Ensuite les frères Dulles tournèrent leur attention sur Ho Chi Minh, un leader nationaliste, qui avait demandé aux Etats-Unis de l’aider à se débarrasser du colonialisme français au Vietnam, alors partie de l’Indochine française. Mais John Foster Dulles, un anti-communiste pur et dur, catalogua faussement Ho Chi Minh comme menace communiste, qui établissait la stratégie des dominos sur les occidentaux innocents. Le nationalisme et l’anti-colonialisme n’étaient que des paravents pour la subversion communiste, avait déclaré Foster Dulles.

Paul Kattenburg, le chef de cabinet du ministère des affaires étrangères en charge du Vietnam, suggéra qu’au lieu de la guerre, les Etats-Unis devraient donner 500 milions de dollars à Ho Chi Minh en aide à la reconstruction pour rebâtir le pays de la guerre contre la mauvaise gestion française, ce qui libérerait Ho de la dépendence envers l’URSS et la Chine et donc de leur influence. Ho fit appel à Washington plusieurs fois, mais l’inflexibilité démoniaque des frères Dulles empêcha toute réponse sensée, au lieu de cela, l’hystérie des frères Dulles se déchaîna contre la “menace communiste”, ce qui aboutît finalement à une longue guerre coûteuse et au fiasco que l’on connaît et qu’on appelle la guerre du Vietnam. Kattenburg ajouta même plus tard qu’il fut suicidaire pour les Etats-Unis de “se crever les yeux, se couper les oreilles et de castrer sa capacité analytique, de se fermer à la vérité à cause de préjugés aveugles.” Malheureusement pour les Américains et le monde, une capacité analytique castrée est le seul point fort de Washington.

Ensuite les cibles suivantes des frères Dulles furent le président Sukarno d’Indonésie, le premier ministre patrice Lumumba du Congo et Fidel Castro. Le complot contre Castro fut un tel désastre, que cela coûta son boulot à Allen Dulles. Le président Kennedy perdit confiance en la CIA et dit à son frère Bobby qu’après sa réélection, il allait briser la CIA en mille morceaux. Lorsque Kennedy vira Allen Dulles, la CIA comprît alors la menace et frappa la première.

Warren Nutter, le président de mon comité de dissertation de thèse de doctorat et plus tard secrétaire d’état à la défense aux affaires de sécurité internationale, enseigna à ses élèves que pour que le gouvernement américain maintienne la confiance du peuple, ce que requiert la démocratie, la politique du gouvernement doit être les affirmations de nos principes et doit être ouvertement communiquée au peuple. Les agendas cachés, comme ceux des frères Dulles et des régimes Clinton, Bush et Obama, doivent s’appuyer sur le secret, la manipulation et par là même, éveiller le manque de confiance du peuple. Si les Américains sont trop psychologiquement conditionnés pour le remarquer, beaucoup d’étrangers eux, ne le sont pas.

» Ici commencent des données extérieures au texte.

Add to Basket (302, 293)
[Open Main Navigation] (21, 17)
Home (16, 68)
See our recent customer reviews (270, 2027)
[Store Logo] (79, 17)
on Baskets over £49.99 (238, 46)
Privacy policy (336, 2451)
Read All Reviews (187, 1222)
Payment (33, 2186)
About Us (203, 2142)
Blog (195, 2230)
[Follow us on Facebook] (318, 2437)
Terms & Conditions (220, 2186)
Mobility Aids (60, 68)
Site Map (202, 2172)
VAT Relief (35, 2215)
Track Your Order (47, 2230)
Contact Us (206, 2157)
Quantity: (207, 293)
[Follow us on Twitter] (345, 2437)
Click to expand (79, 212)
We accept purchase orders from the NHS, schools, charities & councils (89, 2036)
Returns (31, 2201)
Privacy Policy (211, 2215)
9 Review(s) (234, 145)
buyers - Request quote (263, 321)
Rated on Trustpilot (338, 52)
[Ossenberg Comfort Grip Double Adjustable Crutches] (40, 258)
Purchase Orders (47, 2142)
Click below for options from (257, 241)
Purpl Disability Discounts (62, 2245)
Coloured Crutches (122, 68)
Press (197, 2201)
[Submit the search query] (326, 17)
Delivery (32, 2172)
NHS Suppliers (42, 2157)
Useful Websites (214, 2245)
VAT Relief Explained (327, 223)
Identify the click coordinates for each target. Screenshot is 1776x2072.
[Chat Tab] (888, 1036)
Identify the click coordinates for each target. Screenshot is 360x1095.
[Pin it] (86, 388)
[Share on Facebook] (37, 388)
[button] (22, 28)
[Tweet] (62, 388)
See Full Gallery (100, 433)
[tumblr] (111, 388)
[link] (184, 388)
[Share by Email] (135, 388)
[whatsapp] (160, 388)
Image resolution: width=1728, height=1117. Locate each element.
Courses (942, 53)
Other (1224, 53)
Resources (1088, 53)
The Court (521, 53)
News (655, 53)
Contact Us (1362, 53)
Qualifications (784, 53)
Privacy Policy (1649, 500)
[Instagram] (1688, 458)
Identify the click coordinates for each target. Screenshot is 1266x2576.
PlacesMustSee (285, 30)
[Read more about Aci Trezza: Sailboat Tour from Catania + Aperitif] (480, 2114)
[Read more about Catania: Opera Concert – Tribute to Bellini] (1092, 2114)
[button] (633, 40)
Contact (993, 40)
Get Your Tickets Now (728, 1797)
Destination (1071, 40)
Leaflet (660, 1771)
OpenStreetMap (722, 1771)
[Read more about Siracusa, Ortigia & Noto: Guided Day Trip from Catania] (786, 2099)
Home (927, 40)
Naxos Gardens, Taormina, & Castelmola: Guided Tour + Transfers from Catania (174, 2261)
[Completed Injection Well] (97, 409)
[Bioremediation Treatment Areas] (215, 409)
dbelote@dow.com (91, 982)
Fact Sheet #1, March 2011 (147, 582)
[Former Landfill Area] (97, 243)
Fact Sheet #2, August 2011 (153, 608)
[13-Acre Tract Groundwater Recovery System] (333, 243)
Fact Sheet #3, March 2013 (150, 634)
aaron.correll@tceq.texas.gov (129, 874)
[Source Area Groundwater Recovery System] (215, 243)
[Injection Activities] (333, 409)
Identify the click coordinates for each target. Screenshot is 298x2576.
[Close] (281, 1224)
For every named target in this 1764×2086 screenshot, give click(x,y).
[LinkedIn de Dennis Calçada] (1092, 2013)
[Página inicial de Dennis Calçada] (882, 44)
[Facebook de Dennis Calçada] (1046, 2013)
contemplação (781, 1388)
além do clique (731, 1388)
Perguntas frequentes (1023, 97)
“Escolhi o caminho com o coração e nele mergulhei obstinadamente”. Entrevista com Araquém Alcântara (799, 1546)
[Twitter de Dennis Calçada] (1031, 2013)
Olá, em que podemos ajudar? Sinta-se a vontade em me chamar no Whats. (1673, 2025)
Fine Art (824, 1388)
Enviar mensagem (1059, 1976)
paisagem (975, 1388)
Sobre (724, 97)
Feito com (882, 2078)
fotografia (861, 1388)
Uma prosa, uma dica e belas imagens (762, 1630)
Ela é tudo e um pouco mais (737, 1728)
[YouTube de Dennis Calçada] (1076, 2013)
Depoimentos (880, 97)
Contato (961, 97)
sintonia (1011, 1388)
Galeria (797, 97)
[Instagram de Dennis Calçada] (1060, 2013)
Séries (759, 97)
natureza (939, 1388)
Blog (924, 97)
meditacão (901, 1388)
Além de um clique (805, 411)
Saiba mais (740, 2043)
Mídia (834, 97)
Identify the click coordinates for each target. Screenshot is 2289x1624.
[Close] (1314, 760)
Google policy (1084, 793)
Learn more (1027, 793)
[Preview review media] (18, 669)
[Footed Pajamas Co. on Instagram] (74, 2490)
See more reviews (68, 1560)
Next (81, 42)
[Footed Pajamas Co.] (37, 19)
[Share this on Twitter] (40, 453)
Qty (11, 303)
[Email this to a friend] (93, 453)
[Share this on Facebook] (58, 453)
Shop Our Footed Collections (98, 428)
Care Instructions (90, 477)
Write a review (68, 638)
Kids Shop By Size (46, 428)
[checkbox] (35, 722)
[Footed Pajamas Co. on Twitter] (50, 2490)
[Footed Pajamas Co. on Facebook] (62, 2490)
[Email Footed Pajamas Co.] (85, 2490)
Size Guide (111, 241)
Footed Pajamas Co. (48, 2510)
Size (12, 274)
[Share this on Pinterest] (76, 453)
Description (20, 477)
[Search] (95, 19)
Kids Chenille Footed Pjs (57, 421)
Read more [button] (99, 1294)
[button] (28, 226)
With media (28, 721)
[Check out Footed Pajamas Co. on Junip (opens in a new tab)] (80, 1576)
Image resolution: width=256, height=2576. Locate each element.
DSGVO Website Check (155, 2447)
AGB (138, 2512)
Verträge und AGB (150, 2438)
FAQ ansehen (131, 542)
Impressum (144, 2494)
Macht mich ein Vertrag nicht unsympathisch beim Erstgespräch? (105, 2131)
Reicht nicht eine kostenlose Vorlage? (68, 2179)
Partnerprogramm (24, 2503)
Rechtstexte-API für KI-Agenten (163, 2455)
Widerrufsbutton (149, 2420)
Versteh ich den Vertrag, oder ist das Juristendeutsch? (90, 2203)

Les agendas secrets du gouvernement des Etats-Unis ont coûté énormément aux Américains et à beaucoup de personnes dans le monde. Essentiellement, les frères Dulles ont créé la guerre froide avec leurs agendas secrets et leur hystérie anti-communiste. Ces agendas secrets ont impliqués les Américains dans des guerres longues, coûteuse et inutiles au Vietnam et au Moyen-Orient. Des agendas secrets de la CIA et de l’armée tentant des changements de régime à Cuba furent bloqués par le président Kennedy, ce qui résulta en son assassinat, qui sans cela, aurait sûrement mis un terme à la guerre froide quelques 20 ans avant que Ronald Reagan ne saisissent cette opportunité.

Les agendas secrets ont prévalu depuis si longtemps que le peuple américain lui-même est maintenant corrompu. Comme le dit le dicton: “Un poisson pourrit toujours par la tête”. La pourriture de Washington s’étend maintenant à la nation entière.